Si l'une ou l'autre des parties refuse cette réintégration, le juge octroie au salarié une indemnité à la charge de l'employeur, dont le montant est compris entre les montants minimaux et maximaux fixés dans le tableau ci-dessous'.
S'agissant d'un licenciement opéré dans une entreprise employant habituellement moins de onze salariés, l'indemnité due en cas de rupture abusive du contrat de travail ne peut être inférieure à 0,5 mois de salaire pour une ancienneté allant jusqu'à deux ans et 1 mois de salaire pour une ancienneté de 3 ans.
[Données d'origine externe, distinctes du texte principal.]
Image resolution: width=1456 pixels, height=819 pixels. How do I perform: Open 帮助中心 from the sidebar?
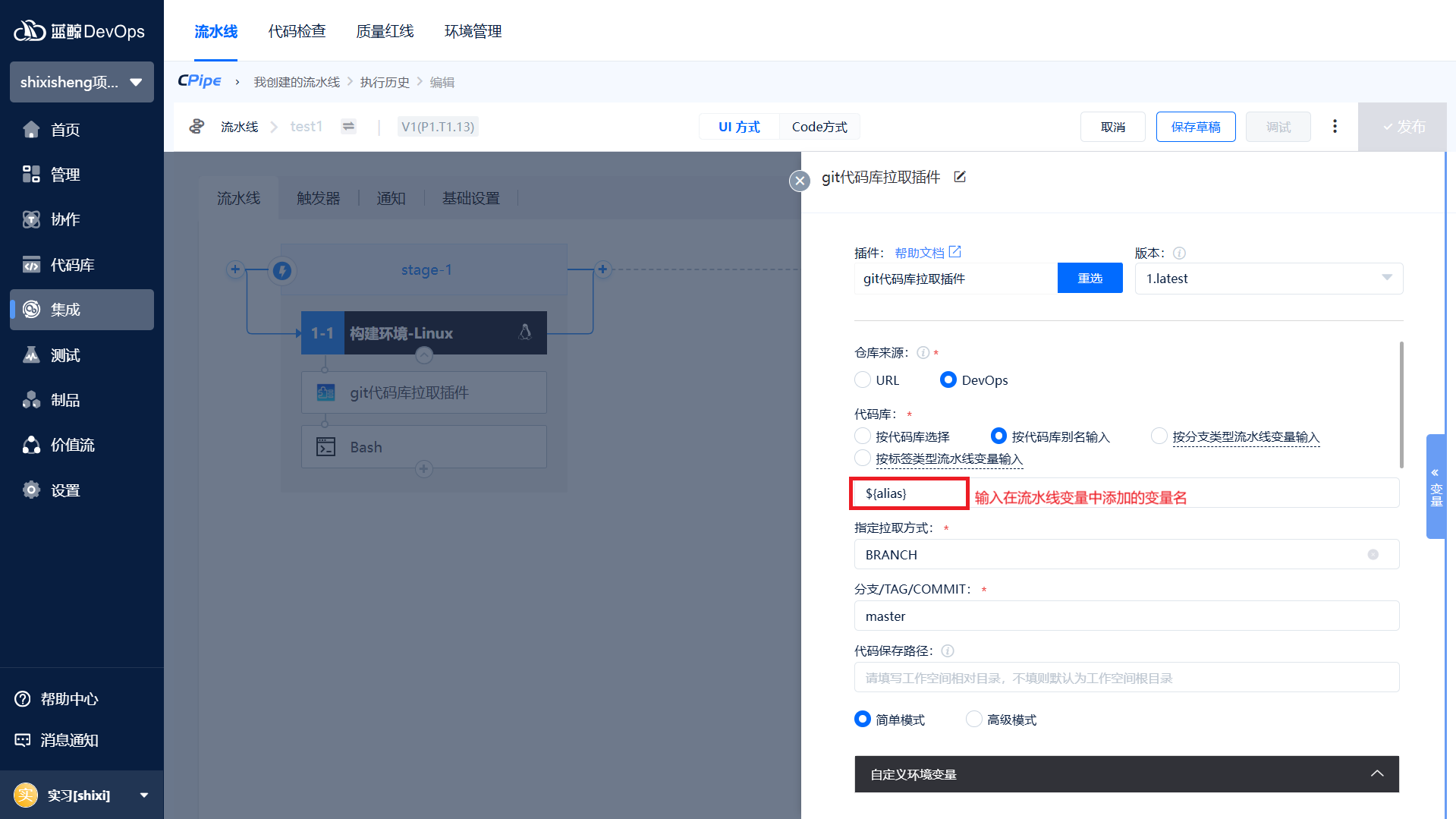click(68, 699)
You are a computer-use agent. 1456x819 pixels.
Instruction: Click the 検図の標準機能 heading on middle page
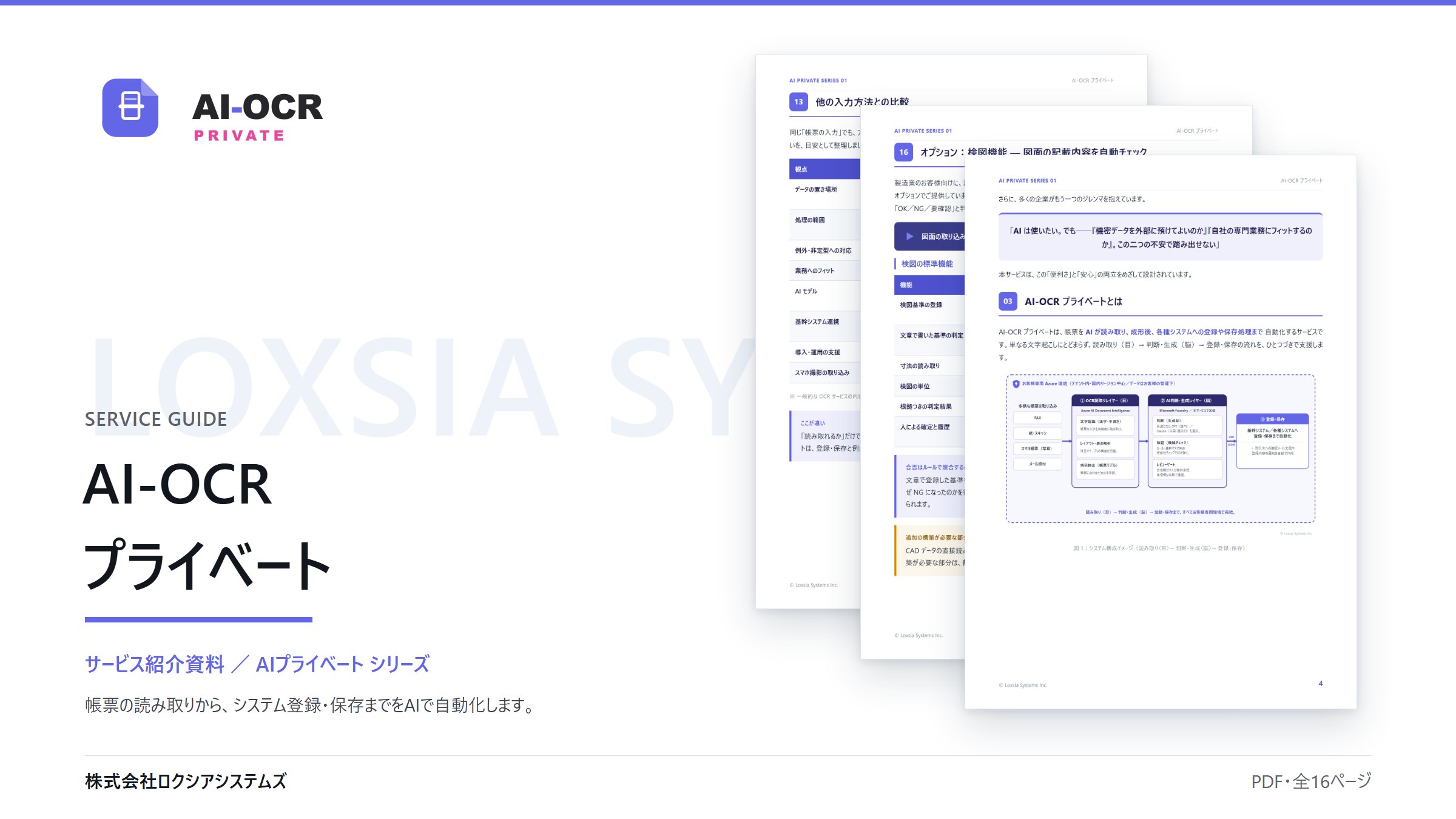pyautogui.click(x=927, y=264)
Compte tenu de l'ancienneté de la salarié (25 mois), de son niveau de rémunération, de sa capacité à retrouver un emploi compte tenu de son âge (30 ans) et de l'ouverture de son officine le 9 septembre 2022, le préjudice qui résulte, pour elle, de la rupture de son contrat de travail, sera justement évalué à la somme de 13 034,65 euros, somme au paiement de laquelle, par voie d'infirmation, l'employeur sera condamné.
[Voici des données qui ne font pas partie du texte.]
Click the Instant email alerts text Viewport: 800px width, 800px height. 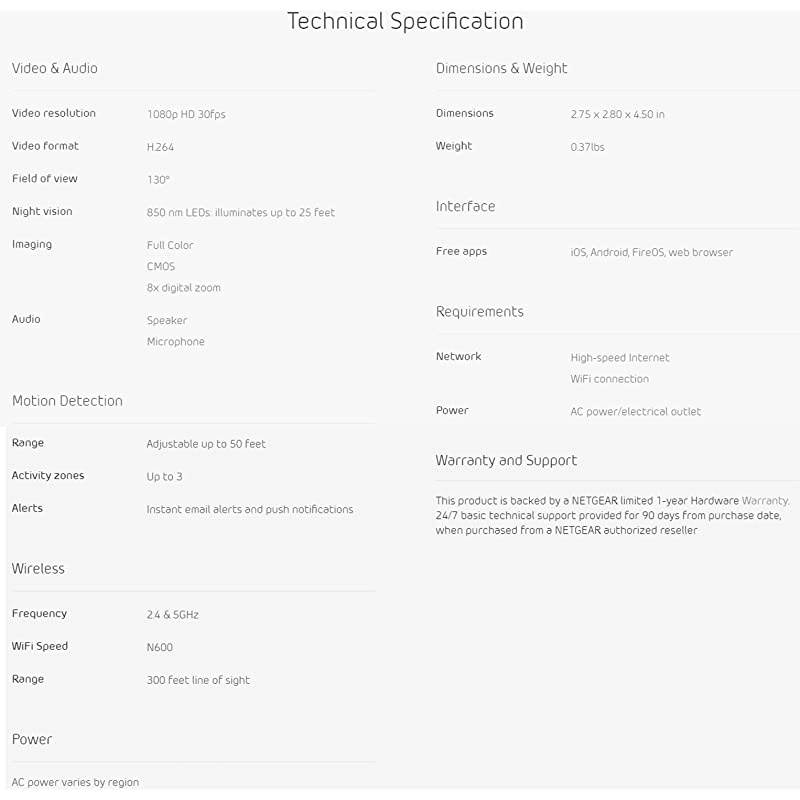point(249,509)
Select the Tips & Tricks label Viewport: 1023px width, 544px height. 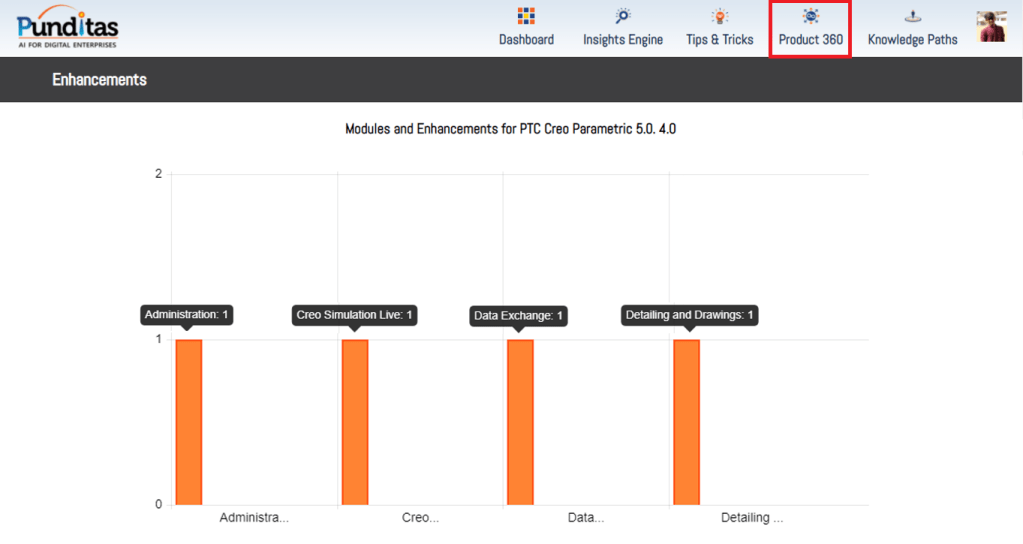(720, 40)
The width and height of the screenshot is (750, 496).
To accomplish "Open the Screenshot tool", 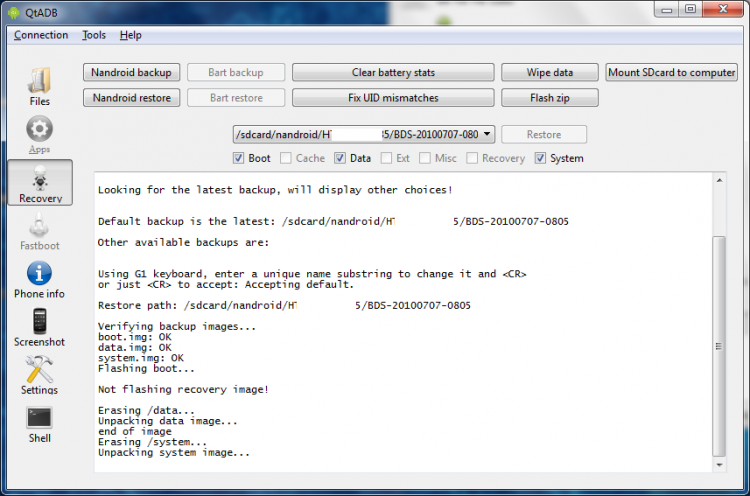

- Sur les dépens et les frais irrépétibles :
Il y a lieu de condamner la pharmacie [Localité 6] à payer à Mme [N] la somme de 2 500 euros au titre des frais irrépétibles, outre les entiers dépens, de sorte que la pharmacie [Localité 6] sera déboutée de sa demande au titre de l'article 700 du code de procédure civile.
PAR CES MOTIFS
La COUR, statuant publiquement, par arrêt contradictoire,
Confirme le jugement entrepris en ce qu'il a débouté Mme [S] [N] de sa demande d'indemnisation au titre du travail dissimulé et au titre de l'exécution déloyale du contrat de travail ;
Infirme le jugement entrepris pour le surplus ;
Statuant à nouveau et y ajoutant :
Condamne la pharmacie [Localité 6] à verser à Mme [N] les sommes suivantes :
- 93 094 euros bruts au titre des heures supplémentaires pour la période du 1er novembre 2020 au 13 septembre 2022 ;
- 9 309 euros bruts au titre des congés payés afférents ;
- 5 000 euros au titre du manquement de l'employeur à son obligation de sécurité ;
Dit que la juridiction saisie n'est pas compétente pour statuer sur une demande indemnitaire fondée sur la rupture de pourparlers relatifs à la cession à la salariée de parts sociales de la pharmacie [Localité 6] ;
Déclare recevable la demande formée par Mme [S] [N] au titre de la prime variable sur objectif et la déboute de ce chef ;
Dit que la prise d'acte de la rupture du contrat de travail de Mme [S] [N] s'analyse en un licenciement sans cause réelle et sérieuse ;
Condamne la pharmacie [Localité 6] à verser à Mme [N] les sommes suivantes :
- 7 080,48 euros au titre de l'indemnité légale de licenciement ;
- 39 103, 95 euros bruts à titre d'indemnité compensatrice de préavis, outre 3 910,39 euros bruts au titre des congés payés afférents ;
- 13 034,65 euros au titre de l'indemnité de licenciement sans cause réelle et sérieuse ;
Condamne la pharmacie [Localité 6] à payer à Mme [N] la somme de 2 500 euros au titre des frais irrépétibles ;
Rejette le surplus des demandes formées par Mme [S] [N] ;
Rejette les demandes formées par la pharmacie [Localité 6] ;
Condamne la pharmacie [Localité 6] aux entiers dépens.
- prononcé publiquement par mise à disposition de l'arrêt au greffe de la cour, les parties en ayant été préalablement avisées dans les conditions prévues au deuxième alinéa de l'article 450 du code de procédure civile.
- signé par Madame Nathalie COURTOIS, Présidente et par Madame Isabelle FIORE, Greffière, auquel la minute de la décision a été remise par le magistrat signataire.